Jacopo di Mino del Pellicciaio (14th century) was an Italian painter, active in Siena.

== Biography ==
He worked in the middle of the 14th century in Siena and in the region of Umbria. Here he followed Simone Martini in his early years. His Madonna col bambino, also known as Madonna del cardellino, was painted around 1344 and can be admired in the church of San Martino in Foro in Sarteano. A coronation of the Virgin Mary (Incoronazione della Vergine, created around 1350) by him is in the Museo Civico di Montepulciano in Montepulciano. A document from 1362 documents his collaboration with Bartolomeo Bulgarini and Luca di Tommè in work on the Maestà of Duccio di Buoninsegna. Other known works can be found in Siena in the Basilica di San Clemente in Santa Maria dei Servi (Madonna del Belvedere, painted around 1363, could also be by Taddeo di Bartolo) and in the Pinacoteca Nazionale di Siena (Crocifissione con San Francesco, Incoronazione di Santa Caterina d'Alessandria e santi and Madonna col bambino e i SS. Chiara, Giovanni Battista, Agostino, Francesco). In 1382 he received payments for work on the facade of the Baptistery of Siena Cathedral. He was also active in Città della Pieve and Todi.
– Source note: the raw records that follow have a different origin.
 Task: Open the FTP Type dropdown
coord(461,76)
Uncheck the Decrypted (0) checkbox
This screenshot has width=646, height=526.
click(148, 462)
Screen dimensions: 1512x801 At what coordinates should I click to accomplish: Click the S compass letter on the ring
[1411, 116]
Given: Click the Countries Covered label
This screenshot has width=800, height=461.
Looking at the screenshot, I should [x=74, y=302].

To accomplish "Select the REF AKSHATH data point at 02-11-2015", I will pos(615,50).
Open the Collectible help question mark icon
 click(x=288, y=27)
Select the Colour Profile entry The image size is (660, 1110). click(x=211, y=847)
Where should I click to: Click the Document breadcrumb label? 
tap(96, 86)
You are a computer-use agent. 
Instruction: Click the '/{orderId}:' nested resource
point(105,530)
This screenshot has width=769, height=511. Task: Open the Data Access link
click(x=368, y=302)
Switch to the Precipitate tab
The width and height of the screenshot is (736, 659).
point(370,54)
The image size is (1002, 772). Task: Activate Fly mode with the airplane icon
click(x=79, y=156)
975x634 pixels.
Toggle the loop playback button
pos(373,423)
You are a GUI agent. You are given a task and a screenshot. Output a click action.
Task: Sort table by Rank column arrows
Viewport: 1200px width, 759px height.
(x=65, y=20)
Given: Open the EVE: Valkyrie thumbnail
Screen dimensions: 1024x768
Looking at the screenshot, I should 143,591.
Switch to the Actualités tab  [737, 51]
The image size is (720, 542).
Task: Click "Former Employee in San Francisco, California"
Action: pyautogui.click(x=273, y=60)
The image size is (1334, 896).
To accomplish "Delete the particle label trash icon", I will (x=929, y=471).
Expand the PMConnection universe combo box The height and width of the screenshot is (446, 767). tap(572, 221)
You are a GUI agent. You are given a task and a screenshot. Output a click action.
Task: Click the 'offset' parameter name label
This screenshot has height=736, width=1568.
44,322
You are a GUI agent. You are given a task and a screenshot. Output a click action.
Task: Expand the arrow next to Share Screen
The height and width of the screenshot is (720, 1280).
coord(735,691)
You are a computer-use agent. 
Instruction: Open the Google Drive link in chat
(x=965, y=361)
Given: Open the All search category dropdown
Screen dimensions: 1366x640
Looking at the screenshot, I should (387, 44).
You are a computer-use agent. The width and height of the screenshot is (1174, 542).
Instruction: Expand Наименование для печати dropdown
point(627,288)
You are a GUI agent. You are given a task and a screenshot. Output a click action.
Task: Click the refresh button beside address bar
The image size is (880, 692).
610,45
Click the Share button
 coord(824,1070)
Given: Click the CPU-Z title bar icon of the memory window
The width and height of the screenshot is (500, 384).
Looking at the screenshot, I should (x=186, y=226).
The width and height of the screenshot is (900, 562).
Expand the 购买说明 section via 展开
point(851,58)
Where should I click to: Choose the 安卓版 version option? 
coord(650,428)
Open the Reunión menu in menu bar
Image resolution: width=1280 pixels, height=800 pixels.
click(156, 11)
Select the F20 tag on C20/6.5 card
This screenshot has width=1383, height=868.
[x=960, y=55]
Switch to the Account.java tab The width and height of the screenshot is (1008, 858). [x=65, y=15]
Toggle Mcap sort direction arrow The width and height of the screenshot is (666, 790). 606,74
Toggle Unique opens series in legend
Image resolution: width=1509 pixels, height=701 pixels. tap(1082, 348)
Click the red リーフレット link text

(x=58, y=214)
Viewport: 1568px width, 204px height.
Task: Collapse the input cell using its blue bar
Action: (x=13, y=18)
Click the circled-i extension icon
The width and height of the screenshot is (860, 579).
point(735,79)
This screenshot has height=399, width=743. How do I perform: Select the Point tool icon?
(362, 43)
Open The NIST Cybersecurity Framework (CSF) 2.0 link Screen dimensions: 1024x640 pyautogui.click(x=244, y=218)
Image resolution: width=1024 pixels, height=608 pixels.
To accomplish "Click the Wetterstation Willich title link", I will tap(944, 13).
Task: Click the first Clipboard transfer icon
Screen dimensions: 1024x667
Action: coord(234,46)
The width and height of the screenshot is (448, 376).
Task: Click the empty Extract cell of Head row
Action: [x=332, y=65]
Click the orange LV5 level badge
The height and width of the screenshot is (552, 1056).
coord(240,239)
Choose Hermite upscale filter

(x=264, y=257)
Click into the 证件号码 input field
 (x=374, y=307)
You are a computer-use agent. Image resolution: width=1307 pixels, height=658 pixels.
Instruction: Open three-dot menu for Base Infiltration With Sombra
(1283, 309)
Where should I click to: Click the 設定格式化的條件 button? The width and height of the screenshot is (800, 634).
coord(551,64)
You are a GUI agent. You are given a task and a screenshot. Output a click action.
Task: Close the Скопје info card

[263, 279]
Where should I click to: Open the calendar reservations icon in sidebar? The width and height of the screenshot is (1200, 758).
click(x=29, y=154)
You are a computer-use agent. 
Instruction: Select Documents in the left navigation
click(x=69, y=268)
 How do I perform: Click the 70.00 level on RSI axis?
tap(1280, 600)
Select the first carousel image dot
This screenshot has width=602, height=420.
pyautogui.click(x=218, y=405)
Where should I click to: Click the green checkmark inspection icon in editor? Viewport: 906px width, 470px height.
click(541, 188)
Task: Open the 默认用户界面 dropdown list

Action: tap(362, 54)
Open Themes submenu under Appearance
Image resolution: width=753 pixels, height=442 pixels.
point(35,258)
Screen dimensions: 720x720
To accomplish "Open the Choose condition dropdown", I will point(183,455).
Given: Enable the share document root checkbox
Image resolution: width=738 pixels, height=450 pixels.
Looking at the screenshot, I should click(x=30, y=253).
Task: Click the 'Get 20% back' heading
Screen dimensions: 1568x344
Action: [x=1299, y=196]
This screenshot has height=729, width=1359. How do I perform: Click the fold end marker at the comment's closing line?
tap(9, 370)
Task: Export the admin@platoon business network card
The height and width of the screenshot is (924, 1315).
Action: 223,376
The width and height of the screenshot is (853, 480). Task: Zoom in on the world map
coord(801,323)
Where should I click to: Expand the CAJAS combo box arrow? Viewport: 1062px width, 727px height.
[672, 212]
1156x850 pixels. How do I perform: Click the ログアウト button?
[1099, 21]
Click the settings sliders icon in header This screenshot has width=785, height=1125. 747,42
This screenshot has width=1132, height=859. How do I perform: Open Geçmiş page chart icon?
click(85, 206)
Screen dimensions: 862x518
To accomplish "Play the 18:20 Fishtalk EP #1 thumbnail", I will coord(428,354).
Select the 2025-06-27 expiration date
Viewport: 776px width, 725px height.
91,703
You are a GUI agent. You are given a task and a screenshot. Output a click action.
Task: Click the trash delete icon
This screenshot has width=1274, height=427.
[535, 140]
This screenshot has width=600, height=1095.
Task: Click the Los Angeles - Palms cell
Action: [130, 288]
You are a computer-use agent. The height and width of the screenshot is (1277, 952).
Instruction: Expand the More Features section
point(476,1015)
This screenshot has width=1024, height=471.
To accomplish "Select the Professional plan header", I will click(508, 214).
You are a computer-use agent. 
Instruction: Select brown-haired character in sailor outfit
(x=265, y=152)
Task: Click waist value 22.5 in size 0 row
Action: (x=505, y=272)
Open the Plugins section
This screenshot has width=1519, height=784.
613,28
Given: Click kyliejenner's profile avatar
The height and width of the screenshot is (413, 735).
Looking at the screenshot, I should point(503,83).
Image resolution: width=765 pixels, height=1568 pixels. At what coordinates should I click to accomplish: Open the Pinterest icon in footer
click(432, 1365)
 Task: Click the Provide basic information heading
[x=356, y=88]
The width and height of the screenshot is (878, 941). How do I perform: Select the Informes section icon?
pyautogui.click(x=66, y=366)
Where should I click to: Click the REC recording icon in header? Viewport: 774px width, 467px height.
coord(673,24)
He is also called Giacomo di Mino. He appears to be a follower of Simone Martini. He was the contemporary of Lippo Vanni and Luca Thome, being, in 1373, appointed to value one of the latter's pictures. His name appears in the Sienese records from 1362 to 1389. In 1367, he aided Bartolo di Maestro Fredi at the Siena cathedral. He is known to have painted book-covers for the Biccherna, and was several times a member of the Grand Council of Siena. He frescoed for the Basilica of San Francesco.

Milanesi mentions a Sienese painter Giacomo del Pellicciaio of the order of Friars Minor (Frate Minore).